Cuaron begins the film with several sex scenes that serve as a hook, but as Julio, Tenoch, and Luisa wander the Mexican countryside and smoke dope, Cuaron continually complicates matters through the suggestive use of mise-en-scene, lengthening shots that heighten the realism of each scene, and the frequent interruption of a Godardian voiceover that explains details that the principal characters often could not know (Cuaron has acknowledged the influence of Godard’s Masculine Feminine on the writing of the film). For instance, early on in the movie, the two friends complain about a traffic jam that they encounter, but Cuaron then silences their conversation and allows a narrator to state the real cause of the jam-- a migrant bricklayer who was killed by a vehicle because he couldn’t get to work easily by another route. At another time, Cuaron introduces the viewer to a fisherman named Chuy, first seen lying down contentedly with his family on the beach, but the narrator informs us that later Chuy will lose his profession due to the construction of a luxury hotel in the area. He will instead end up working as a janitor. As the narrator says, “he will never fish again.” Through many of these intriguing mini-expositions, Cuaron augments the story of the two teenagers trying to seduce an older woman with more sinister images of government officials busting people on the roadside. He also suggests how Mexico’s different classes have little to do with each other, and especially how often the poor get left behind as the rest of the country joins the global economy.

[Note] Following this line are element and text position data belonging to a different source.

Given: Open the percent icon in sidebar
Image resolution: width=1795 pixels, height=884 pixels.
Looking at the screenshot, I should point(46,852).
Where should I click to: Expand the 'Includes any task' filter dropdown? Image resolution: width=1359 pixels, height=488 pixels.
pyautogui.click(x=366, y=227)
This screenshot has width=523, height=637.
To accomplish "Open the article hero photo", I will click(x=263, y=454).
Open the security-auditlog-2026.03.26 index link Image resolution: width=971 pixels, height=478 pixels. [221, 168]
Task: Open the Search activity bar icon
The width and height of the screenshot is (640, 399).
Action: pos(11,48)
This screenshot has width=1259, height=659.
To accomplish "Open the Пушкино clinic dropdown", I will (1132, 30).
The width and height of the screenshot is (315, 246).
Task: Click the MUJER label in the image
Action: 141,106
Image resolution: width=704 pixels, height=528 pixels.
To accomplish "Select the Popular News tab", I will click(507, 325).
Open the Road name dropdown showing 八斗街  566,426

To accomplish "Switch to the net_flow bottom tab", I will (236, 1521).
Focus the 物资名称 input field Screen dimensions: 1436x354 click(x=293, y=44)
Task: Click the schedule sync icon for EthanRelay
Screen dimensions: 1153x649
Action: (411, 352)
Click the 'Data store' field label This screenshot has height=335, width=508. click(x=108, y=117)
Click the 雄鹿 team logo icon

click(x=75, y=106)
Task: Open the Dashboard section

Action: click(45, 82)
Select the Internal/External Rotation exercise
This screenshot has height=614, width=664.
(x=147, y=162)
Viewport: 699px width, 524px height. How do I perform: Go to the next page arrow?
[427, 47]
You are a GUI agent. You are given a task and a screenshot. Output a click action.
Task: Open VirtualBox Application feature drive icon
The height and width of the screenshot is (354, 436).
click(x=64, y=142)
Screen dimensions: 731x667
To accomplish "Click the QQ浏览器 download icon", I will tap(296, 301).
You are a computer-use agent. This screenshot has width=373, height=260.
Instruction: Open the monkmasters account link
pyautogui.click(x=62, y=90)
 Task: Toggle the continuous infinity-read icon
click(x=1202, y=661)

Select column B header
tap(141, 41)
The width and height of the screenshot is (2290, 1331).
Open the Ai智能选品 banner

Cuaron is also very good a developing image patterns that expand upon the film’s themes. He explores the homoerotic and competitive aspects of Tenoch’s and Julio’s relationship in part through several scenes involving water and swimming. First we see them racing underwater in a country club pool. Then, when they become increasingly jealous once Tenoch sleeps with Luisa, and after Julio tells his friend that he slept with Tenoch’s girlfriend, Cuaron includes a similar shot of both guys swimming in a semi-abandoned hotel pool full of leaves, thereby conveying the sense that they have moved into less predictable and less domesticated waters as they continue on their road trip. Later, once they arrive at the beach, the camera follows Luisa as she jumps into the sea, thereby pictorially summarizing the water theme with her last bit of advice to the guys: “Life is like the surf, so give yourself away like the sea.” With these words, one understands more of Cuaron’s method of immersing the viewer into the cultural and social complexities of the Mexican countryside. When it comes to matters of sex especially, he wants full candor, and full acknowledgement of its paradoxes. By the end of the film, Tenoch and Julio end up drunkenly kissing each other while enjoying a threesome with Luisa, but they cannot fully accept this homoerotic side, and so their friendship essentially ends. By concluding in this way, Cuaron suggests how they (and all of us, perhaps) would like to maintain categories and distinctions, especially when it comes to the erotic, but the movie is always more open to the nuances of their friendship, just as it is to what’s going on around them as they explore the country on their journey beachward. And with the assured cinematic technique that will find its culmination in Children of Men (1996), Cuaron shows that there’s no reason why a movie cannot depict the fun of a stoned and sex-filled road trip within the greater canvas of Mexico’s still evolving understanding of itself.